Les Burkinabè de la juridiction de l’ambassade de Belgique sont confrontés à des problèmes d’ordre administratif liés surtout à l’accès aux documents d’identification, les passeports et cartes nationales d’identité en l’occurrence. Le ministre en charge des Burkinabè de l’extérieur, Robert Tiendrébéogo et l’ambassadrice du Burkina en poste à Bruxelles, Jacqueline Marie Zaba, ont rassuré les uns et les autres que des dispositions sont en train d’être prises pour alléger les conditions d’accès auxdits documents. Nombre d’entre eux ont également eu des problèmes de fonciers. «Nous nous sommes assez fait arnaquer pour des histoires de parcelles», a lâché l’un d’eux. Le ministre Tiendrébéogo a soutenu que c’est pourquoi le gouvernement leur a dédié un espace pour l’érection de «Cité de la diaspora» et aussi a mis en place un programme de 40 000 logements auxquels ils peuvent souscrire. La déléguée du Conseil supérieur des Burkinabè de l’extérieur pour la Belgique et le Luxembourg, Nadège Ilboudo, a salué le format des échanges à bâtons rompus, ce qui a permis à toutes les opinions de s’exprimer.

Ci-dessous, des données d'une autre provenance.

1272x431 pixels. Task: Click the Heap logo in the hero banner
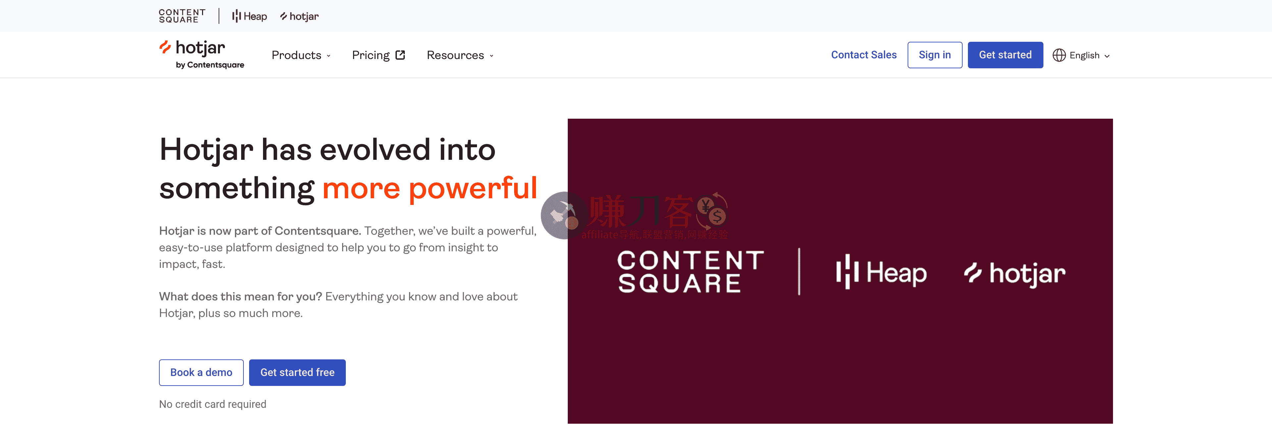point(882,272)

Elle s’est dit satisfaite des réponses et propositions de solutions apportées aux problèmes. Toutefois, le président de l’Association des Burkinabè de Belgique, Daouda Sanon, a plaidé pour la «Maison du Burkina Faso» à Bruxelles. A l’issue de la rencontre, le chef du gouvernement s’est réjoui des observations et critiques formulées sur la gouvernance et a dit prendre bonne note. Christophe Joseph Marie Dabiré a appelé ses compatriotes à être solidaires, unis et respectueux des lois des différents pays d’accueil. «Chacun de vous est un ambassadeur du Burkina Faso et vous devez vous montrer exemplaires, travailleurs et défendre votre pays, là où vous êtes», a-t-il lancé. La circonscription diplomatique de Belgique regroupe la Belgique, la Grande Bretagne, les Pays- Bas, le Grand-Duché de Luxembourg, l’Irlande et l’Irlande du Nord. Environ 2000 Burkinabè y vivent et évoluent dans plusieurs secteurs d’activités dont l’enseignement, les études supérieures, la santé, le commerce…

Djakaridia SIRIBIE
De retour de Bruxelles
(Belgique)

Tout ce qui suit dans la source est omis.